## SHORT PROBLEM
Copy the material from the line with "Click the disabled NVIDIA Output device icon" to the line with "tap(506, 408)", with no changes to any line.

* Start LISTING *

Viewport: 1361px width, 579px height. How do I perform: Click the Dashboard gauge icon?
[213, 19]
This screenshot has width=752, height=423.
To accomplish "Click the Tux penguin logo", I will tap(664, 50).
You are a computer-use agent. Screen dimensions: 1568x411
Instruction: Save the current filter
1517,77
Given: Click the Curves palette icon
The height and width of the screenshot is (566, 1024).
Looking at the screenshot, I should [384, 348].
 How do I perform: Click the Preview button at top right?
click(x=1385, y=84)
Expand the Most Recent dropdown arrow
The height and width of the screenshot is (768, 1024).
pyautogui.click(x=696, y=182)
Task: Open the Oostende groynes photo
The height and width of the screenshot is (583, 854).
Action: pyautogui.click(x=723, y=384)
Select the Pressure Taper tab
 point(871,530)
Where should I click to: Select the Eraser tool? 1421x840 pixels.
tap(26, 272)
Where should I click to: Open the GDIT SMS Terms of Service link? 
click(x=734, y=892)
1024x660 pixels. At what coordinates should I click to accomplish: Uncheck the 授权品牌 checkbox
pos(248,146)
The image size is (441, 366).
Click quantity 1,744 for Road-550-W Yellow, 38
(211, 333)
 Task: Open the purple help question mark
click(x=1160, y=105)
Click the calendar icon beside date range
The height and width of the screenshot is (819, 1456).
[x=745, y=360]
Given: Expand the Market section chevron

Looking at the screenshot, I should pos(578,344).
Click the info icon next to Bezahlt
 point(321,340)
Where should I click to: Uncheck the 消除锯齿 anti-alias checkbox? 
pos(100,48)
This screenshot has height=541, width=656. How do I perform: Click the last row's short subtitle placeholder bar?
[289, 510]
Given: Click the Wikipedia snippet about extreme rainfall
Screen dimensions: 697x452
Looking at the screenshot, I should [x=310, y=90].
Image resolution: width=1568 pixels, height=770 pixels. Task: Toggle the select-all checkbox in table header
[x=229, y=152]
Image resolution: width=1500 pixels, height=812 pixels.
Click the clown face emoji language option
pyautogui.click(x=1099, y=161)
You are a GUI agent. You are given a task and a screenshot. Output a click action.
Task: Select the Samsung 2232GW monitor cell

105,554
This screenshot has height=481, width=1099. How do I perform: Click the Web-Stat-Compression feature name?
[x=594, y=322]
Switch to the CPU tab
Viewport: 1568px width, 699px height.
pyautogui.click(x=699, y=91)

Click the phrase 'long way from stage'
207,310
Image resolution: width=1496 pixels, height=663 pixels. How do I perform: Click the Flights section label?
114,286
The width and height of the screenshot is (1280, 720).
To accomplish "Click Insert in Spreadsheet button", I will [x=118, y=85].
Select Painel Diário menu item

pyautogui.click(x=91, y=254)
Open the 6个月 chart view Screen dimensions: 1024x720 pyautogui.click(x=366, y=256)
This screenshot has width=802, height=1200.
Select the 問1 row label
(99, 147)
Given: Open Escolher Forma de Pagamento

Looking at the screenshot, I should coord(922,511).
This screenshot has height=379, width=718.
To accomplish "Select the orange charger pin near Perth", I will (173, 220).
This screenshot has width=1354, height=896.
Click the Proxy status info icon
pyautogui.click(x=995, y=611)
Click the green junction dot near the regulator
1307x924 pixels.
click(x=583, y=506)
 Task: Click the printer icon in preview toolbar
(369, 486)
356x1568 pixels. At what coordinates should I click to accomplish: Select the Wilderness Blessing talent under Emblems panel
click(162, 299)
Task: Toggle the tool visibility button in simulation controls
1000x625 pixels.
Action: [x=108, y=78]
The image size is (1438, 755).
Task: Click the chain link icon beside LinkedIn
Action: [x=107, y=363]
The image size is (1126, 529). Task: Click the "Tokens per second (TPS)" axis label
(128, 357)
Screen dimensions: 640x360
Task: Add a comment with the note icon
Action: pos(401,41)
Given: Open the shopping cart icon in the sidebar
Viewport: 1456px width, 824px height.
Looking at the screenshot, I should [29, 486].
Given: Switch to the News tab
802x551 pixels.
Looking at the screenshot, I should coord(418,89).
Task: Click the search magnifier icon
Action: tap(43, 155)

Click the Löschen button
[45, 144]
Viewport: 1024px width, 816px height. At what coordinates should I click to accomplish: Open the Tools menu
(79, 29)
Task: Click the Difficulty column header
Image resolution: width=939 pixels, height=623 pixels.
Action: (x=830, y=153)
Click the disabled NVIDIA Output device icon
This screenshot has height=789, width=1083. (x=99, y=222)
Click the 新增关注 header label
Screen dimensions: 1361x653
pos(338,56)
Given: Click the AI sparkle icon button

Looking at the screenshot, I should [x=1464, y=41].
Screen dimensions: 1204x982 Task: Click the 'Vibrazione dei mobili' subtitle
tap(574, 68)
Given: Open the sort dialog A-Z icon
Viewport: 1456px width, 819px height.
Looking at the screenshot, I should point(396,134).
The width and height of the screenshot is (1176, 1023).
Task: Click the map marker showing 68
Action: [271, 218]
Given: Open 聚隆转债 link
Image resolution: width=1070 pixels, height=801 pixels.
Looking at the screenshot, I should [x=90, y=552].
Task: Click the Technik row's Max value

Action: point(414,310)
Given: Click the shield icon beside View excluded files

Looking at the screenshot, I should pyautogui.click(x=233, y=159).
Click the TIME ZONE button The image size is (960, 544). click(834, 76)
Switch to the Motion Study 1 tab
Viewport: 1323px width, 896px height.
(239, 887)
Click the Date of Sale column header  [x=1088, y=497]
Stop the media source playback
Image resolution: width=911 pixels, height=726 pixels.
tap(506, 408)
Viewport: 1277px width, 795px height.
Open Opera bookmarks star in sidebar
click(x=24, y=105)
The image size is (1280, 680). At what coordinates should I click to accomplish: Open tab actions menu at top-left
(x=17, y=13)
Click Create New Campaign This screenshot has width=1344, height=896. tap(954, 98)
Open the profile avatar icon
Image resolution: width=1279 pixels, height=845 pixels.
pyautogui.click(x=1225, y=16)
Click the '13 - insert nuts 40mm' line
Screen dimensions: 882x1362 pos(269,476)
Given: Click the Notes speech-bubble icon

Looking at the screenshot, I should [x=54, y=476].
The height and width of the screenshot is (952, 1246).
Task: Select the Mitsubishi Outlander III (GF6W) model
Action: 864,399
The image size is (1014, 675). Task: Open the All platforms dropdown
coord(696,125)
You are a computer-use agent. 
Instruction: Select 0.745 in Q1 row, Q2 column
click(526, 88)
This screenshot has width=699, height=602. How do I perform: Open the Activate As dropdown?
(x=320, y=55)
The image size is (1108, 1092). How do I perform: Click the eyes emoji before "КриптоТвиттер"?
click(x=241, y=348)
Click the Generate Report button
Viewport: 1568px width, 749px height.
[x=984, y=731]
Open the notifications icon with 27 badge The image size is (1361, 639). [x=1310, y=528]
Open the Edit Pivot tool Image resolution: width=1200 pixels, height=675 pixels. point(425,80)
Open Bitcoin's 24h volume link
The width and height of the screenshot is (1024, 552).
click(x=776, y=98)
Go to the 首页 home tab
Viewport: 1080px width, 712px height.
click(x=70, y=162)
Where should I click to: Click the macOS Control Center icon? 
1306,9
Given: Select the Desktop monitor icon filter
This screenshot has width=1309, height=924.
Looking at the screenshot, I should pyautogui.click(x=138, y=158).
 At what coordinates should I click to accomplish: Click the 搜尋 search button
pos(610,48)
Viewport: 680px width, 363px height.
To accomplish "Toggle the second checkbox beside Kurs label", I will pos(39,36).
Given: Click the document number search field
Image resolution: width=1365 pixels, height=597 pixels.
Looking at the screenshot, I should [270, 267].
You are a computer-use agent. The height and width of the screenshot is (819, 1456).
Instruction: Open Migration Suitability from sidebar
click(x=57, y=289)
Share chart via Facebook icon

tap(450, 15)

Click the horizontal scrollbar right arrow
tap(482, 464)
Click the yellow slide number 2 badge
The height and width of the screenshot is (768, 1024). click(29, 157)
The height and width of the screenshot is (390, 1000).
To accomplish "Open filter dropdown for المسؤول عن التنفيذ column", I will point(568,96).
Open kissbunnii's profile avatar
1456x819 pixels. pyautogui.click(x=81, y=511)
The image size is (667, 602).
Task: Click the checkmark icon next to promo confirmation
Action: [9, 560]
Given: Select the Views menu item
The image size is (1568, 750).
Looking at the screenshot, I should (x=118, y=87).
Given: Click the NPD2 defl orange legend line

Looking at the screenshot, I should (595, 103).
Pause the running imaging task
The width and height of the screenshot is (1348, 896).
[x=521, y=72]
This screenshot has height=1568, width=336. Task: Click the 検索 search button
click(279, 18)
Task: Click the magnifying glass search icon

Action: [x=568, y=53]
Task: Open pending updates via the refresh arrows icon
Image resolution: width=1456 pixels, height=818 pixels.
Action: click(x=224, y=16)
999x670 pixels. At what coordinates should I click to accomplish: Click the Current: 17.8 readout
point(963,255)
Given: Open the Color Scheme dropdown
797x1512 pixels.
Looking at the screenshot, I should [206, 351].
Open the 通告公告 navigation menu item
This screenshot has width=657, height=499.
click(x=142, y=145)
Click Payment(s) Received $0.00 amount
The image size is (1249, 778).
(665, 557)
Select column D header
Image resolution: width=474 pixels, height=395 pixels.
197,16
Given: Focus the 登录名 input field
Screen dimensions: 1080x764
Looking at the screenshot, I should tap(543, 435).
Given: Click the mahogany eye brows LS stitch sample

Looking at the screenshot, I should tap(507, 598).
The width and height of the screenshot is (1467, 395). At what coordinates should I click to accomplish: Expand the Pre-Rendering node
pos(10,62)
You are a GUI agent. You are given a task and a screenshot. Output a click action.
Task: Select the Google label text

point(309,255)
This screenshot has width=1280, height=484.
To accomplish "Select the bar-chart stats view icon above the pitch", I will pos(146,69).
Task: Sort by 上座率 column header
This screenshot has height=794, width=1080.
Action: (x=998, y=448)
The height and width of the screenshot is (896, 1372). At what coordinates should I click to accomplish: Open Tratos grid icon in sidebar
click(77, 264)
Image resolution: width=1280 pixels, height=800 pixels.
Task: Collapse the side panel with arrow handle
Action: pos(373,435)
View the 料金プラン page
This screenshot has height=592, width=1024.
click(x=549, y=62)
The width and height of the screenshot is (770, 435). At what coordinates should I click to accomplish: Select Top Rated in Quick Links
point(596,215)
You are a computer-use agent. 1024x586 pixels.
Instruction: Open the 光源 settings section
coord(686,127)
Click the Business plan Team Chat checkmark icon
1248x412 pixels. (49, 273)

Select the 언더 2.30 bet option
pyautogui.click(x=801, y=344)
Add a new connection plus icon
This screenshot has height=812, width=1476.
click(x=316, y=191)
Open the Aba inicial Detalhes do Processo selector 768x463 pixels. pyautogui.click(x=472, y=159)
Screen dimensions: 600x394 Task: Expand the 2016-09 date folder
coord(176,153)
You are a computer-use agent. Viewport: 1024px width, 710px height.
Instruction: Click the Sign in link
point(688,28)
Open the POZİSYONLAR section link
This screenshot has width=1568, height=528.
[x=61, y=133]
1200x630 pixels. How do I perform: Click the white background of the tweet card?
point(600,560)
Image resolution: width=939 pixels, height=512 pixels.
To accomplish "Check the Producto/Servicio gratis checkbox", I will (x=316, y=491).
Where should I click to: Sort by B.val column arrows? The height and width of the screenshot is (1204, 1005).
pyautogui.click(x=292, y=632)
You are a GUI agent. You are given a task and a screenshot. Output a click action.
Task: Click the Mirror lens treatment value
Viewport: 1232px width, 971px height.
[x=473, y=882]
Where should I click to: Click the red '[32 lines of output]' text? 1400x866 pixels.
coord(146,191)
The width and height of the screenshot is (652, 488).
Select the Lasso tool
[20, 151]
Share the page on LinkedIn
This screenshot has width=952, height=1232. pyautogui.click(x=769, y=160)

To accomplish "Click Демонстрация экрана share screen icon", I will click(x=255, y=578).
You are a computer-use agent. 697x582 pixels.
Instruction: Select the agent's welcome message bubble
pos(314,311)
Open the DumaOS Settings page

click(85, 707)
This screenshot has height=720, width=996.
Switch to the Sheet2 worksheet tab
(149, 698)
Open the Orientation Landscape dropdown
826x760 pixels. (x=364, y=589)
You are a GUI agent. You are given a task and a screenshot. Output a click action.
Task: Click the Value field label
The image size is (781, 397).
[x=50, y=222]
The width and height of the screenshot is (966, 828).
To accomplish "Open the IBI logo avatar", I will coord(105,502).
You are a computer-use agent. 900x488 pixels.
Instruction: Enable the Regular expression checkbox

* End LISTING *

## WORKED SOLUTION
Click the disabled NVIDIA Output device icon
This screenshot has height=789, width=1083. (x=99, y=222)
Click the 新增关注 header label
Screen dimensions: 1361x653
pos(338,56)
Given: Click the AI sparkle icon button

Looking at the screenshot, I should [x=1464, y=41].
Screen dimensions: 1204x982 Task: Click the 'Vibrazione dei mobili' subtitle
tap(574, 68)
Given: Open the sort dialog A-Z icon
Viewport: 1456px width, 819px height.
Looking at the screenshot, I should point(396,134).
The width and height of the screenshot is (1176, 1023).
Task: Click the map marker showing 68
Action: [271, 218]
Given: Open 聚隆转债 link
Image resolution: width=1070 pixels, height=801 pixels.
Looking at the screenshot, I should [x=90, y=552].
Task: Click the Technik row's Max value

Action: point(414,310)
Given: Click the shield icon beside View excluded files

Looking at the screenshot, I should pyautogui.click(x=233, y=159).
Click the TIME ZONE button The image size is (960, 544). click(834, 76)
Switch to the Motion Study 1 tab
Viewport: 1323px width, 896px height.
(239, 887)
Click the Date of Sale column header  [x=1088, y=497]
Stop the media source playback
Image resolution: width=911 pixels, height=726 pixels.
tap(506, 408)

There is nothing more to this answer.